Tahun 2015, adalah tahun dimana saya dilahirkan pertama kali di dunia kebudayaan. Tammalele yang sejak puluhan tahun kerap saya temui di berbagai tempat yang berbeda ini muncul di kediaman kami sesaat sebelum makan siang keluarga. Beliau bersama Pak Nurdin Hamma menghabiskan waktu berdiskusi sampai 2 jam sekaligus mengajak saya berbaur mengenal budaya Mandar secara spesifik.

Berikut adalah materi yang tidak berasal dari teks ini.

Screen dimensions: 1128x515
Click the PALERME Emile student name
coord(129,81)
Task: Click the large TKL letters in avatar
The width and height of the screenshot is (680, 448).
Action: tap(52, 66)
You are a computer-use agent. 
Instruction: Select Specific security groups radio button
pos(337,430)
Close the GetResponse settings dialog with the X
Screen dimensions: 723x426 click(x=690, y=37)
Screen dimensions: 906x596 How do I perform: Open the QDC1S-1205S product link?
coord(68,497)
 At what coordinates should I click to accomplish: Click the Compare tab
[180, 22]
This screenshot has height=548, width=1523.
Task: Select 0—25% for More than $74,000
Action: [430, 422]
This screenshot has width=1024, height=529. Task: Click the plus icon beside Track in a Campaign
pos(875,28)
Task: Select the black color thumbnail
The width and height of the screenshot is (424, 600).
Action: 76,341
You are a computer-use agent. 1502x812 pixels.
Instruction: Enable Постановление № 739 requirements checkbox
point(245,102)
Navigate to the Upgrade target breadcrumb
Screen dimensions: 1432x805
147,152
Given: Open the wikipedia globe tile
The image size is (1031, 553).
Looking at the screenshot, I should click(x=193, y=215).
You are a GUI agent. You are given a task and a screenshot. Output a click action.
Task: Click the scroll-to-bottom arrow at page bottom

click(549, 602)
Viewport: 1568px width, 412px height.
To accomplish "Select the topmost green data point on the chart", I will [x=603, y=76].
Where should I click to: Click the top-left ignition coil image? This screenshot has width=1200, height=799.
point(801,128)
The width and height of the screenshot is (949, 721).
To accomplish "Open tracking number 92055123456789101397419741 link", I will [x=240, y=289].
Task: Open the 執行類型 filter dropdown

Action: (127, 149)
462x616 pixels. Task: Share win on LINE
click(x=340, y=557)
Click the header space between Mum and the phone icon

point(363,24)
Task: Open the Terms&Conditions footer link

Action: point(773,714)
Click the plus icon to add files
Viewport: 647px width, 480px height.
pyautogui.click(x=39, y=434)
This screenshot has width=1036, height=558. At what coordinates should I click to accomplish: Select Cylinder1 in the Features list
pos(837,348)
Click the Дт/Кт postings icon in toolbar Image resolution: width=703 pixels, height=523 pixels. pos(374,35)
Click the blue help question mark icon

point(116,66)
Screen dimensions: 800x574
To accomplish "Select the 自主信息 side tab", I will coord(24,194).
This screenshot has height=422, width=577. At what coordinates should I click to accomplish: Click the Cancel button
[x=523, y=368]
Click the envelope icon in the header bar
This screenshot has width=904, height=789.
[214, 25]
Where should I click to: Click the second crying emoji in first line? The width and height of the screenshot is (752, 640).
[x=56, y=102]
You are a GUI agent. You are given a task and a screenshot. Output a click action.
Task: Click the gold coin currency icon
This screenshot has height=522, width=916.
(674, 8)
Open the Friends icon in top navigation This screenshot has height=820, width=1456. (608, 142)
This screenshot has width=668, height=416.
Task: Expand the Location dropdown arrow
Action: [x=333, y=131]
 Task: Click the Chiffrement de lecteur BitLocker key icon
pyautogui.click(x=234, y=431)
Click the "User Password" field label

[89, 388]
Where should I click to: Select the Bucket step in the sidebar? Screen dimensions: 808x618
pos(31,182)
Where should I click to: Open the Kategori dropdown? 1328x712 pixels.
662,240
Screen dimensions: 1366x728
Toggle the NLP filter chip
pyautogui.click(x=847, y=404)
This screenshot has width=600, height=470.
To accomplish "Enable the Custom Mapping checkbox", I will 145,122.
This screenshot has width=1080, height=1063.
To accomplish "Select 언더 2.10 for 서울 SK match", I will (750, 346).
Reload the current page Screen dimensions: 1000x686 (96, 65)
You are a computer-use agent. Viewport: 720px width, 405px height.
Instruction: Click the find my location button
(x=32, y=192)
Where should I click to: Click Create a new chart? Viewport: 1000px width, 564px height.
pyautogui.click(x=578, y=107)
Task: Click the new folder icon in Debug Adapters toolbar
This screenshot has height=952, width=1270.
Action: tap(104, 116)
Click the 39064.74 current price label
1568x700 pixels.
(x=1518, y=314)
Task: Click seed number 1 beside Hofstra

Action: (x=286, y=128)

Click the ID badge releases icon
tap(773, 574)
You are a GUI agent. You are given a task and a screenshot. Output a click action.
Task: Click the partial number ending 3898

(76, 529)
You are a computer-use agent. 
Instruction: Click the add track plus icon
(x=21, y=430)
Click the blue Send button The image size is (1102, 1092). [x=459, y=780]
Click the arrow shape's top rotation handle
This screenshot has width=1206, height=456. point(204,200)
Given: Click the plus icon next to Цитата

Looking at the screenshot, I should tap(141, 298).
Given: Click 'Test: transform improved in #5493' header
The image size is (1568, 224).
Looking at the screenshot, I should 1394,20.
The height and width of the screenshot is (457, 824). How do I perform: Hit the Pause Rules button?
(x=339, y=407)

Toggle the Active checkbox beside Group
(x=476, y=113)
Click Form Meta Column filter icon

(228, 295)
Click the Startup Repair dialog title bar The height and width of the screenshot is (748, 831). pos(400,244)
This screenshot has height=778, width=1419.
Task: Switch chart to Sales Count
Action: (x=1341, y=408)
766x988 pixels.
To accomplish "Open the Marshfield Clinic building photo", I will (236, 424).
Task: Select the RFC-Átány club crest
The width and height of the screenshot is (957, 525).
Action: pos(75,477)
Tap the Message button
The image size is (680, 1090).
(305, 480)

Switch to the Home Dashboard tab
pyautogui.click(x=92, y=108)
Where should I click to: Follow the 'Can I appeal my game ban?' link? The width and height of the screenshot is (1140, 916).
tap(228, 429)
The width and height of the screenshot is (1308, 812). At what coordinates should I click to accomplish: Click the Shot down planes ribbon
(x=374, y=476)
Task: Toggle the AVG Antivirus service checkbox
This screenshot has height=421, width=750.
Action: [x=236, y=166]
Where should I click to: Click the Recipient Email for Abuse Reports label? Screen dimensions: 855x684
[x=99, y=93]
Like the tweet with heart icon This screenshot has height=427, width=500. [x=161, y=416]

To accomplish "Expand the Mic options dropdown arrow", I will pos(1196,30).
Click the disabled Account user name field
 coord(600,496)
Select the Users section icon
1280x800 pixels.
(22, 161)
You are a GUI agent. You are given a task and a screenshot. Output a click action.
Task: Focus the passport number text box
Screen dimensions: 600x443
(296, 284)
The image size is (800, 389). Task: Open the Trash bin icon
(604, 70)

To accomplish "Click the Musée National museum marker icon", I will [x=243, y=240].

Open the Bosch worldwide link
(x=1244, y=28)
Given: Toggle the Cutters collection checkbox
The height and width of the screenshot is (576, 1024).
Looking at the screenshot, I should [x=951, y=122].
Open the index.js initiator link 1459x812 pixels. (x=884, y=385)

Pak Nurdin Hamma mengenalkan saya pada item kebudayaan bernama beru' beru' atau melati. Beru' Beru mungkin sama sistem pertumbuhannya di daerah lain, harumnya juga pasti tak berbeda. Tapi mengapa Beru' Beru' Tokandemeng begitu familiar di kalangan masyarakat Mandar?. Disinilah intinya kebudayaan dibincang. Beru' Beru' Tokandemeng hanyalah salah satu dari produk kebudayaan yang dikenal lebih pada pendekatan perlakuan manusianya yang mampu menjadikan sebuah obyek sebagai entitas dan identitas budaya.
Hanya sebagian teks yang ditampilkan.